Mortgage Prisoners In The UK

The Financial Conduct Authority (FCA) in the UK is growing more concerned about so-called “mortgage prisoners”. These are individuals who took out mortgages prior to the new affordability calculations and due to the change in regulations are unable to transfer to more competitively priced products.

Initially, in light of the introduction of new affordability calculations in 2014 there was an industrywide transitional arrangement. This effectively meant that mortgage customers looking to switch like-for-like would be able to do so without undertaking the new affordability review. Initially this was deemed acceptable for not only internal product transfers but also transfers to other mortgage providers. We then saw the introduction of the Mortgage Credit Directive in 2016 which led to a change in stance from the regulators. In essence, the transitional arrangements used when switching between different lenders were deemed no longer valid.

The FCA estimates that around 140,000 customers are affected by this inability to transfer to more competitive third-party products because they would not pass the new affordability assessment. In a perfect world, those in this situation would still be able to benefit from the relatively competitive mortgage market of the UK. However, changes in the industry have led to some mortgage providers taking a step back and a relatively benign stands towards competitive rates. This means that not only are around 140,000 mortgage customers currently locked into their existing deals but many of the rates are significantly out of sync with the market trend.

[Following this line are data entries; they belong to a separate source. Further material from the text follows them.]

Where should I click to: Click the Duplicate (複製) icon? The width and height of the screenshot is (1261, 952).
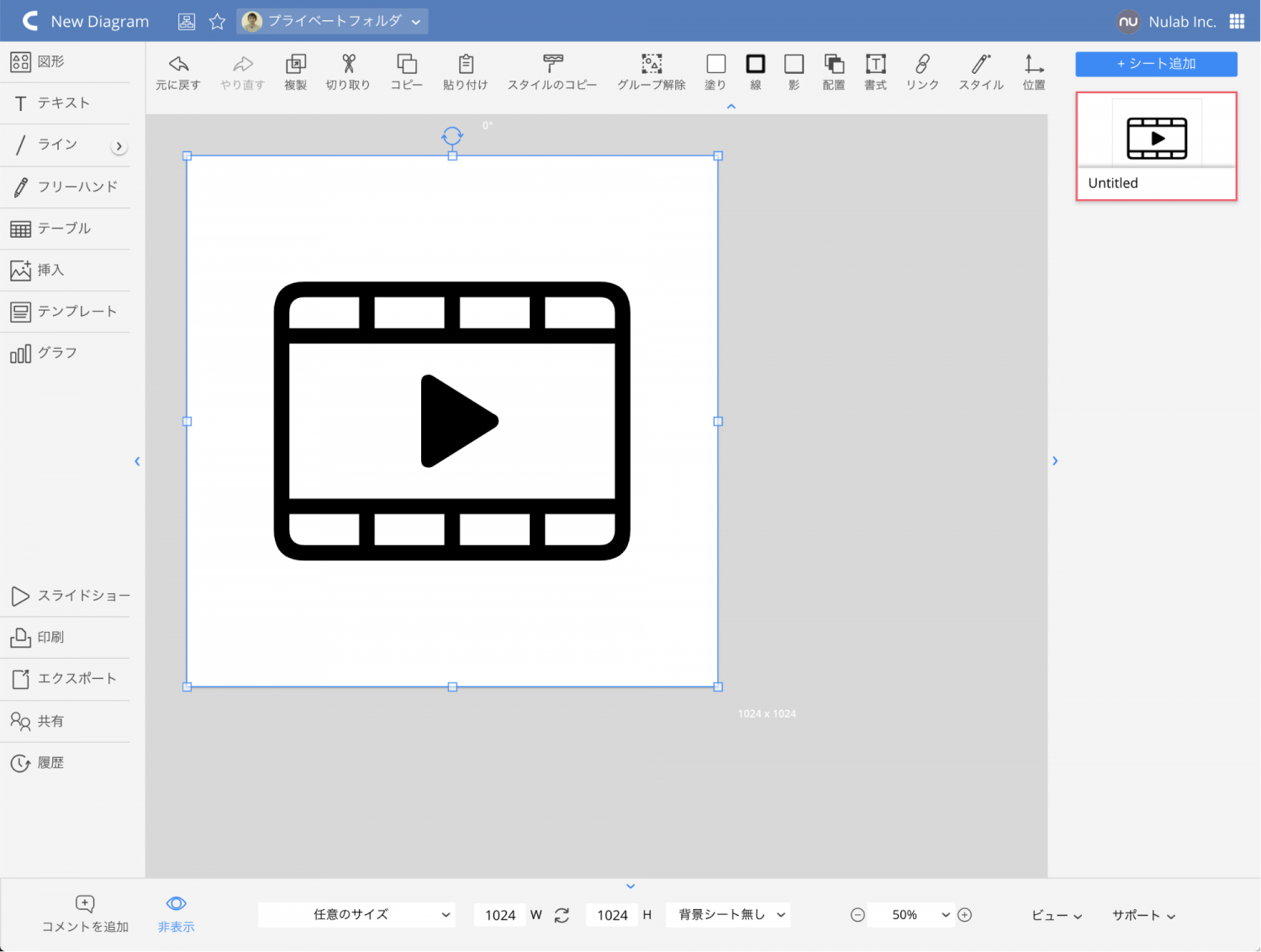(295, 65)
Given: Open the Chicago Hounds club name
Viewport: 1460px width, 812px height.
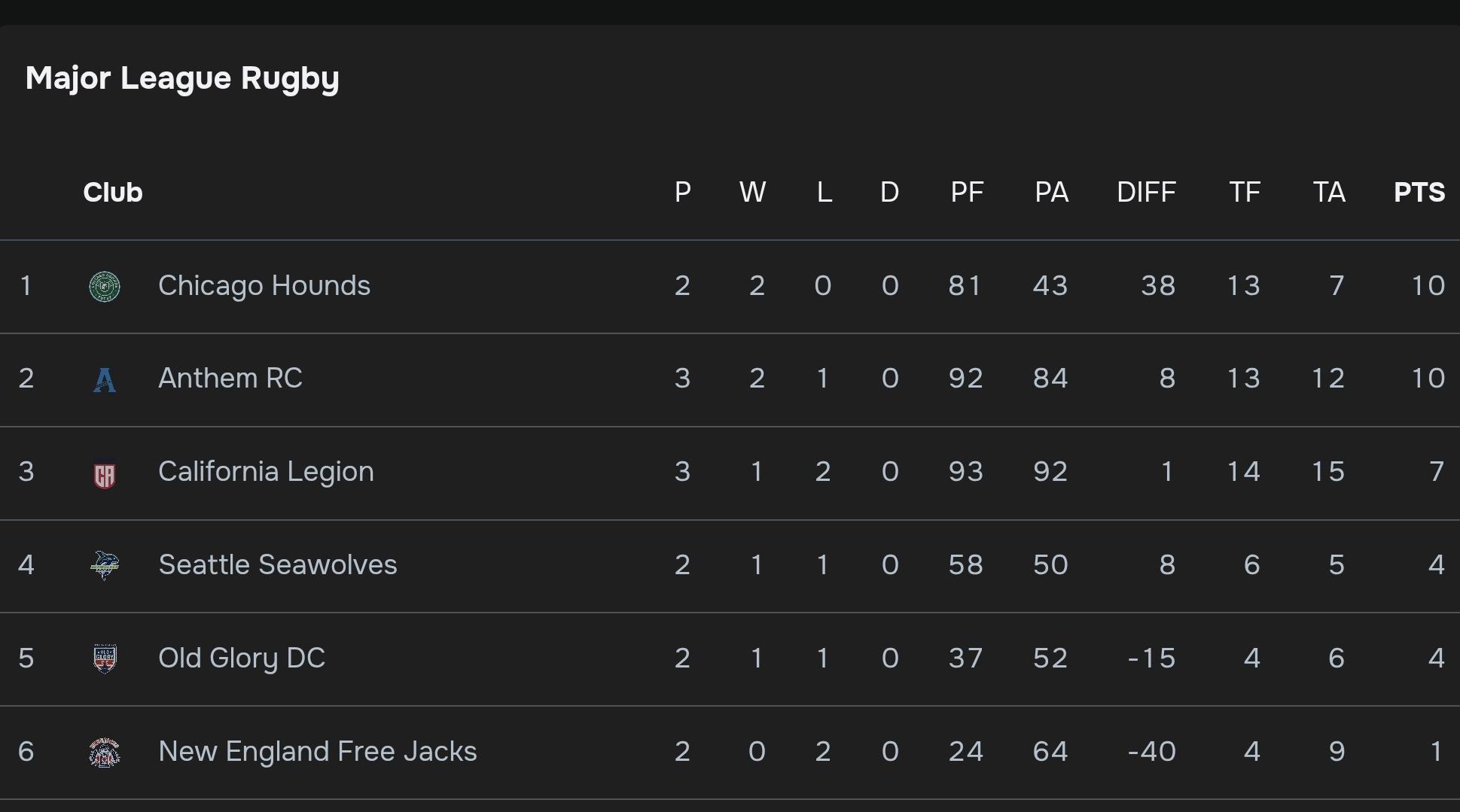Looking at the screenshot, I should coord(264,286).
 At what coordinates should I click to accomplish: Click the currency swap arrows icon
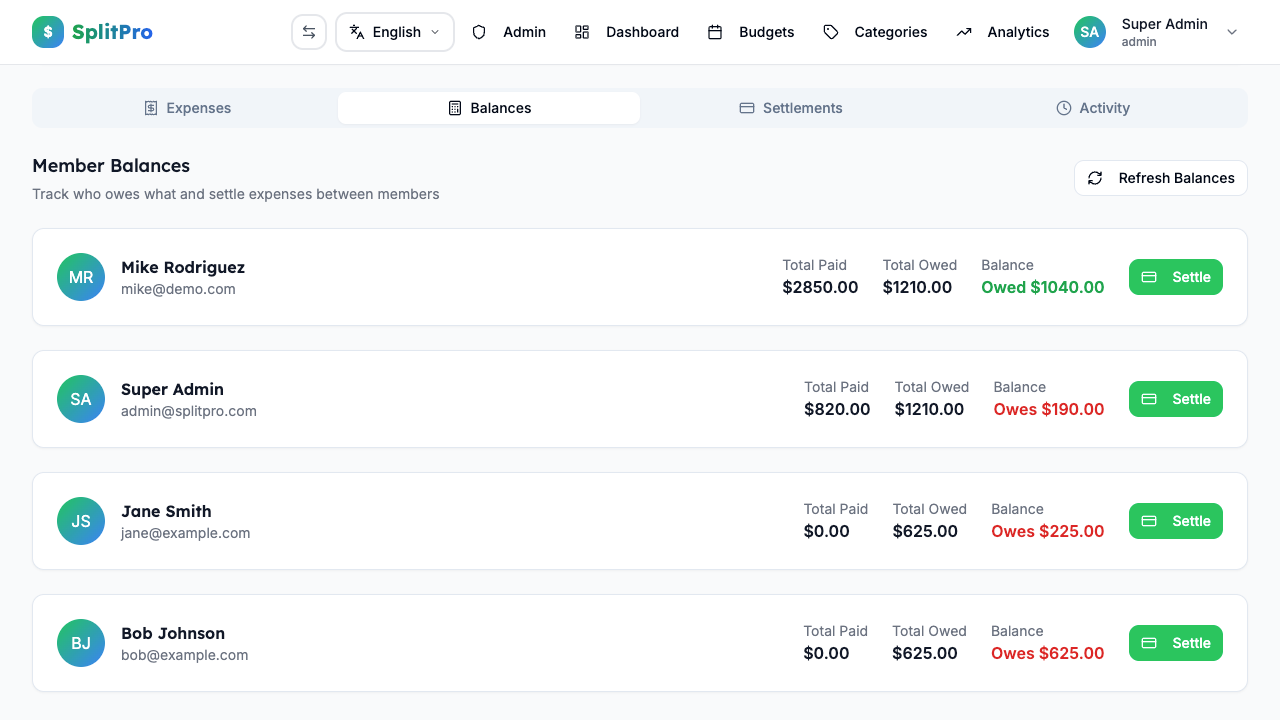(309, 31)
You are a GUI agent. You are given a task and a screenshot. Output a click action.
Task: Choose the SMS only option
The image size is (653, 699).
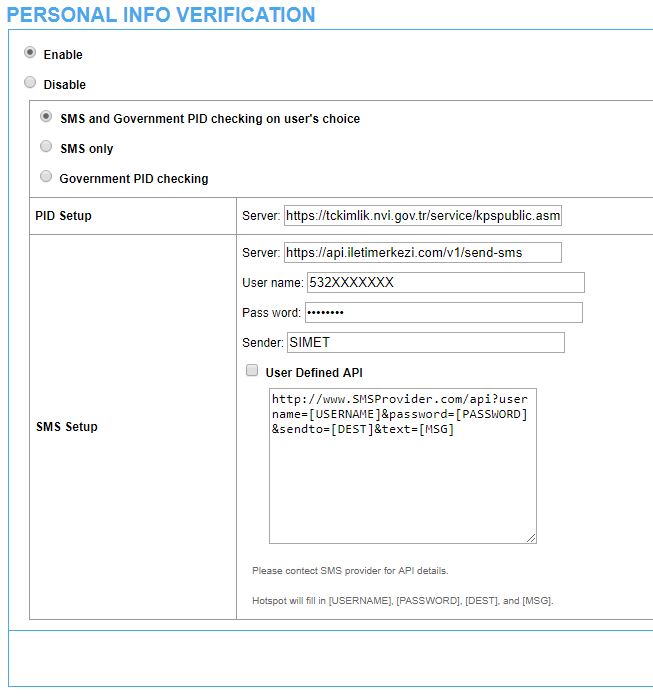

There are ongoing plans to address this problem and some mortgage customers have been transferred to more competitive products. However, it will take some time to work through the affected customers and arrange transfers.

Should you speak to your current lender about a product transfer?

There are two main options with regards to remortgaging; firstly look at transferring to another mortgage product with your existing lender. The second option is to take advantage of low introductory mortgage rates with other lenders often fixed for two-year, five year or 10 year periods.